- **Given text**
**********

Who did a number on you?

Today’s strip wasn’t available for preview, so I got to thinking about what I really like about Les Moore. I mean, given yesterday’s strip, would I have gone to his high school party? Actually, probably I would have. We’d have tuned the radio to whatever Ohio station had Dr. Demento on, then I would have left by 9. I didn’t drink in high school, because I was a foolish young boy.

Oh yeah, my topic sentence. Nothing. That’s what I like about Les Moore. I am flummoxed as to why TB chose Les as his author avatar. By all accounts, TB is kind and charming in person. What does he see in Les Moore? What is the origin of his self-loathing? His mother who “really did a number on” him?

Your mother really did a number on you, says Le Chat Bleu to Les

The 44,000 names of Pete

Today’s strip was unavailable for preview, so I followed up on my speculation that BanTom’s secret purpose was to list the 9 billion names of Pete Rebimbas, thereby bringing about the eschaton.

I pulled all the Pete-like names out of my list of first names, and combined them with all the last names beginning in R from my list of last names. The results were not as grandiose as for Clarke’s Tibetan lamasery. Pete has about 44 thousand names, 43,638 to be exact.

I’ve posted the names on the internet, but nothing eschatological has happened yet. I was hoping for Cthulhu to descend upon us and reap all the residents of Westview, but again I was disappointed.

**********

(Saved data entries)
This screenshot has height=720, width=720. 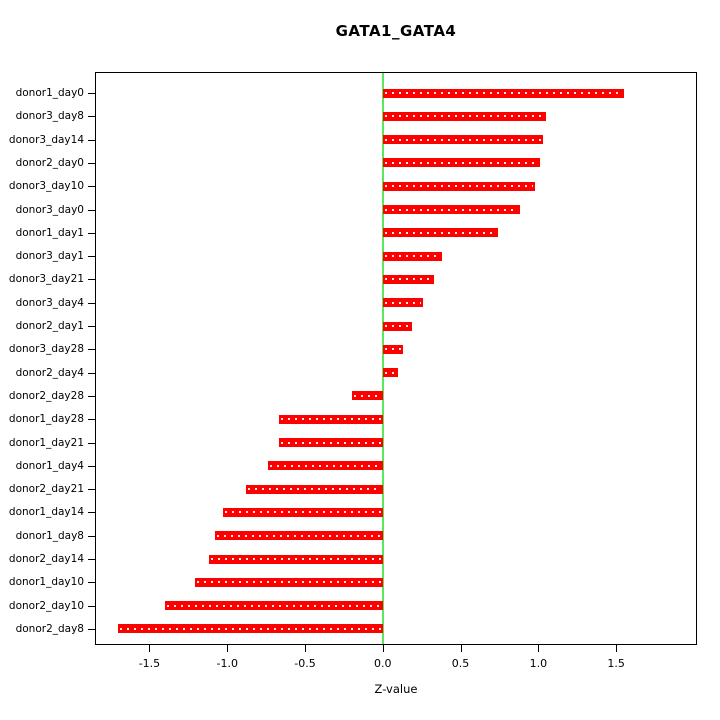 I want to click on y-axis-tick-label: donor3_day4, so click(x=50, y=302).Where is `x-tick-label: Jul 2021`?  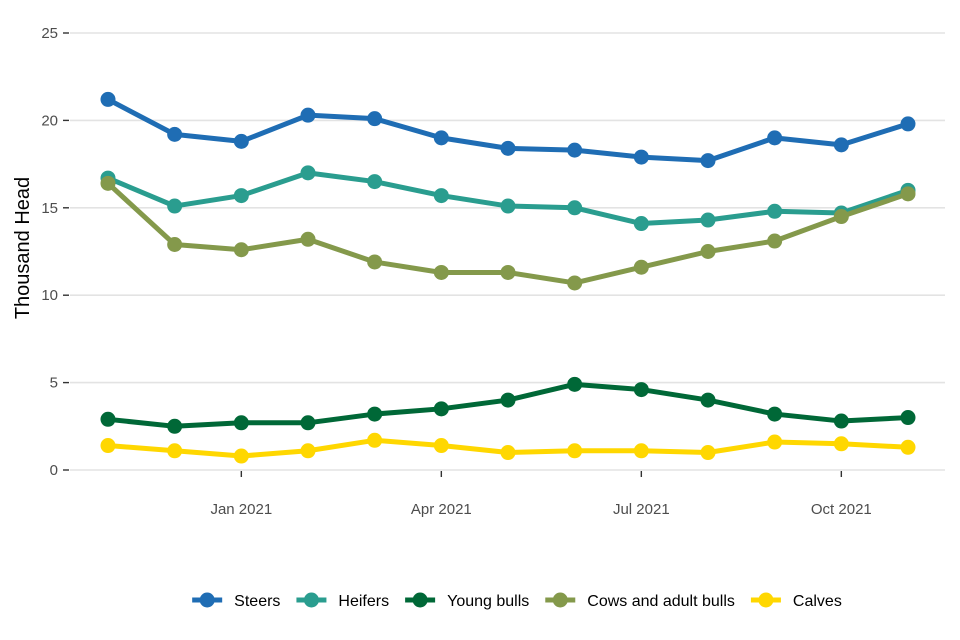
x-tick-label: Jul 2021 is located at coordinates (642, 510).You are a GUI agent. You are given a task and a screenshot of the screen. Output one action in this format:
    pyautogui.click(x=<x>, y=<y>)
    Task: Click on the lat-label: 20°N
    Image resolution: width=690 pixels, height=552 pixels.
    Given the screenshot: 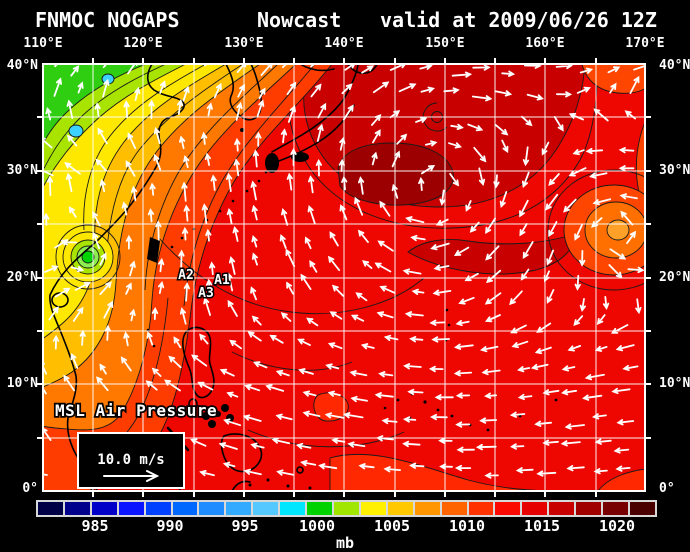 What is the action you would take?
    pyautogui.click(x=674, y=278)
    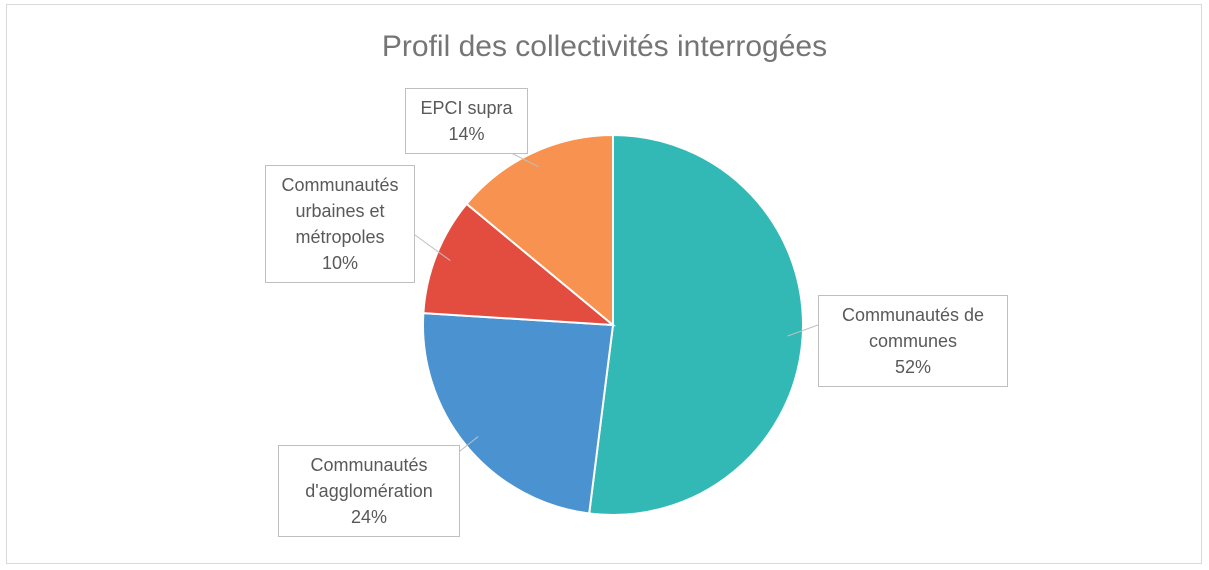 This screenshot has height=570, width=1209. What do you see at coordinates (913, 367) in the screenshot?
I see `value-label: 52%` at bounding box center [913, 367].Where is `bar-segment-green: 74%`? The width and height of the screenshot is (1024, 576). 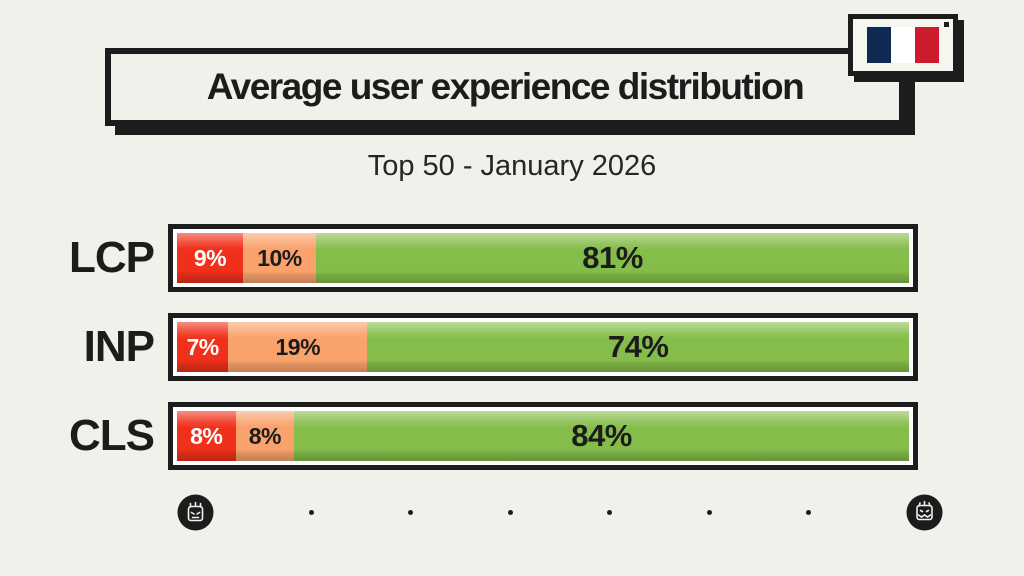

**********

- **What you need to do**
• A. According to the comic-strip blog text, exactly how many names does Pete have?
• B. Resume the comic-strip blog text from the point where it stops.
These entries have no connection to the comic-strip blog text.

- **Results for the exercise**
• A. 43,638

• B.
Montoni’s pizza is people! It’s people!

In today’s strip, a slouching, lumpy Les McHarris carries a Montoni’s Pizza box home for his long-suffering wife. The box is completely white, but for “Montoni’s” and “Pizza” inscribed only on the edges. It is otherwise unadorned.

In panel 1, a hungry, hungry Cayla Wrich greets her mate with bitter sarcasm. “Our ‘meals on wheels,’” she begins with ominous scare quotes, “took a while…” She pauses menacingly, like a sharp-pincered scorpion. Venom drips from her tail. “I expected you sooner.”

“I tried calling and texting you to see what was holding you up,” she does not add, because that would interfere with the narrative, which involves characters behaving unlike any actual human.

“I got hung,” panel 2 has Les beginning succinctly, “up while I was in the process of agreeing to take over the chairmanship of my high school class reunion celebration event,” he continues, goes on, and says at length.

The final panel would have been better had Cayla stabbed Les with her foot-long stinger, cutting him apart with her claws, and devouring him. Instead, we get the punchline.

“Surely, you’re joking, Mr. Munyon.”

“Do you see me laughing?”

Do you see the readers laughing?

You’re probably a craven liar like everyone else in Hollywood, Ms. Soyring

“My pal Pete Ratti,” declaims Derwood Faroni in today’s strip, “would be perfect for putting words into the mouth of Mason Jarr.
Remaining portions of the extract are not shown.